DOCUMENT TEXT:
Sprout fires back at the FDA after its female libido drug endures a rejection

The FDA has shrugged off Sprout Pharmaceuticals' female libido drug, further delaying the years-long quest to develop a Viagra equivalent for women. But the tiny drugmaker--which rounded up angel backing on a promise that they could quickly mount a new application for approval after Boehringer Ingelheim abandoned the therapy--is appealing the rejection, arguing that the agency is misunderstanding how to measure efficacy.

Sprout's drug, flibanserin, failed to impress regulators on its way to a rejection earlier this year, the company disclosed, but COO Cindy Whitehead said she believes the treatment has satisfied the requirements for approval, and now Sprout has filed a formal dispute with the FDA in hopes of getting another shot.

Sprout picked up flibanserin from Boehringer Ingelheim in 2011 after the pharma giant was subjected to a stinging rejection at the hands of the FDA. The biotech gained $20 million from angel investors last year. Its application, Sprout says, piled on new data on about 3,000 patients, and the company handed in results from more than 11,000 women that demonstrated the drug as well-tolerated and effective in boosting the frequency of satisfying sexual experiences, its chief efficacy endpoint.

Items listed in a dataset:
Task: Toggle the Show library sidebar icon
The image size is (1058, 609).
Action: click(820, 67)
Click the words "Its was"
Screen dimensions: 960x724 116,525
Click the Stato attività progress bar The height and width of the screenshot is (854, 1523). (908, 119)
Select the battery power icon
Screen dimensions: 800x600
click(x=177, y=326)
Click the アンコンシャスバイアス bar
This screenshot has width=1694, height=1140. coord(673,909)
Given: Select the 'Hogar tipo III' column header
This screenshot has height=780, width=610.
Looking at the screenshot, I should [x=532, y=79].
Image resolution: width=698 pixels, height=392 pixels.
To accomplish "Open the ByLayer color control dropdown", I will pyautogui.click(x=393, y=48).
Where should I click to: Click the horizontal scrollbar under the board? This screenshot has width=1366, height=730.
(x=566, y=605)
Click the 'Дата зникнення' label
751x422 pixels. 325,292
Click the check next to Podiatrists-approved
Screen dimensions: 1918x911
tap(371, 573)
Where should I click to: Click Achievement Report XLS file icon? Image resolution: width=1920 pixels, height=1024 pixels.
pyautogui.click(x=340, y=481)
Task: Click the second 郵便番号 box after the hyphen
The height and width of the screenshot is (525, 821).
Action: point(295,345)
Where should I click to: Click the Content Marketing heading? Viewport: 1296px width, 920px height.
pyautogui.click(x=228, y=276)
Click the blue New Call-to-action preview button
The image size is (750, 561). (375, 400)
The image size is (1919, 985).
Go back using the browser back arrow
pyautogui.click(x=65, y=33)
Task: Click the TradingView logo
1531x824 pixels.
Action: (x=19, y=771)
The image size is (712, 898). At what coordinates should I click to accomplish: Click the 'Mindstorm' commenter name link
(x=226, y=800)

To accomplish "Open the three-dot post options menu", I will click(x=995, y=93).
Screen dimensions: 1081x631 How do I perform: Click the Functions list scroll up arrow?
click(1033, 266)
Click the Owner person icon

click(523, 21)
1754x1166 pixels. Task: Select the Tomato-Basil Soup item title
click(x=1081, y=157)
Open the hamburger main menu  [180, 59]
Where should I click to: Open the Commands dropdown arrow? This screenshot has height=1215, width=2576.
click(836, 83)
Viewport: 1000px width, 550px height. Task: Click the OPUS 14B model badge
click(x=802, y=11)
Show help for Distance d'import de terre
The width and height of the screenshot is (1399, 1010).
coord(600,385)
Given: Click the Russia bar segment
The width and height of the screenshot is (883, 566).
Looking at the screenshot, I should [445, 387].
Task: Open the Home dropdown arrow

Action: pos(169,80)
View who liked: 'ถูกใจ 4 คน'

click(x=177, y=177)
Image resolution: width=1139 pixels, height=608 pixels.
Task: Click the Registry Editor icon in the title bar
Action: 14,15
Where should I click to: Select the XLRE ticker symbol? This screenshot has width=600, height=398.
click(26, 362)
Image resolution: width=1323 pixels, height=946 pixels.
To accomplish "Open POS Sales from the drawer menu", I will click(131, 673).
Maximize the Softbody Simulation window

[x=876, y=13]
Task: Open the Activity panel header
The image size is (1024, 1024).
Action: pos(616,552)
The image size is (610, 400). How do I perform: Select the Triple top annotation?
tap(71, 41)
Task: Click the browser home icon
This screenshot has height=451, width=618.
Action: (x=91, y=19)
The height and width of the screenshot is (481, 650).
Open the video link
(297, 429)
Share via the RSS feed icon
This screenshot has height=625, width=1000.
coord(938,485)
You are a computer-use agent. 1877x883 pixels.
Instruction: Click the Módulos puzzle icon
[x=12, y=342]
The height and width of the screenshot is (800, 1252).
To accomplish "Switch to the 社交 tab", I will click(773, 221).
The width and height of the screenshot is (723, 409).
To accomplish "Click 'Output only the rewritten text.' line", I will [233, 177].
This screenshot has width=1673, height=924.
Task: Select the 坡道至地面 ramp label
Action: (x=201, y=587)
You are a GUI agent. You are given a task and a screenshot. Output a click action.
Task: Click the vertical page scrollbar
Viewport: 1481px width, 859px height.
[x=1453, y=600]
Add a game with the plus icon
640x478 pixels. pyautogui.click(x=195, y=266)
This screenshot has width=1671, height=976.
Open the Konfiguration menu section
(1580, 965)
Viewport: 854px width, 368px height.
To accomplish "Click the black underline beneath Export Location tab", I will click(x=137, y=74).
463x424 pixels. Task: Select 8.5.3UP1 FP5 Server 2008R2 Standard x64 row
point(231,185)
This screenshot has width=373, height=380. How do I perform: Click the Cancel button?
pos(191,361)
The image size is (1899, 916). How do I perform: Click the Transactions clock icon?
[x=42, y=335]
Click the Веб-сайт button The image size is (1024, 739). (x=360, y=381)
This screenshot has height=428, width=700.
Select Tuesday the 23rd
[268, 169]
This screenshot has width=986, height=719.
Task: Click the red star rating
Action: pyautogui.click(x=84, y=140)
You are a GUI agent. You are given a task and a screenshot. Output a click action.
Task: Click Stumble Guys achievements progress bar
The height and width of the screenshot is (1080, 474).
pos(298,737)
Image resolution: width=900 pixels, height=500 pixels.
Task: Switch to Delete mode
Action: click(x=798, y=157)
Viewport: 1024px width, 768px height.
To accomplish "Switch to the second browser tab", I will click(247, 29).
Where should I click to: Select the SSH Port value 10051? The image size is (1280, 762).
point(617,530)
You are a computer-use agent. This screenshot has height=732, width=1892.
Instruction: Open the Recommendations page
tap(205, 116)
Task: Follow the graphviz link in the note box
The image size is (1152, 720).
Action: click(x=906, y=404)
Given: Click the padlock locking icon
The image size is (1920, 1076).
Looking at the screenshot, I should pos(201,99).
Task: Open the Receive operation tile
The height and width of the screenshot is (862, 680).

QUESTIONS:
(1) From the news story about Sprout's libido drug, output the passage between "Sprout's drug, flibanserin, failed" and "getting another shot.", inclusive.
(2) Name every company or agency mentioned in the news story about Sprout's libido drug.
(3) How much money did Sprout raise from angel investors, according to the news story about Sprout's libido drug?

ANSWERS TO THIS EXERCISE:
(1)
Sprout's drug, flibanserin, failed to impress regulators on its way to a rejection earlier this year, the company disclosed, but COO Cindy Whitehead said she believes the treatment has satisfied the requirements for approval, and now Sprout has filed a formal dispute with the FDA in hopes of getting another shot.

(2) Sprout Pharmaceuticals, the FDA, Boehringer Ingelheim

(3) $20 million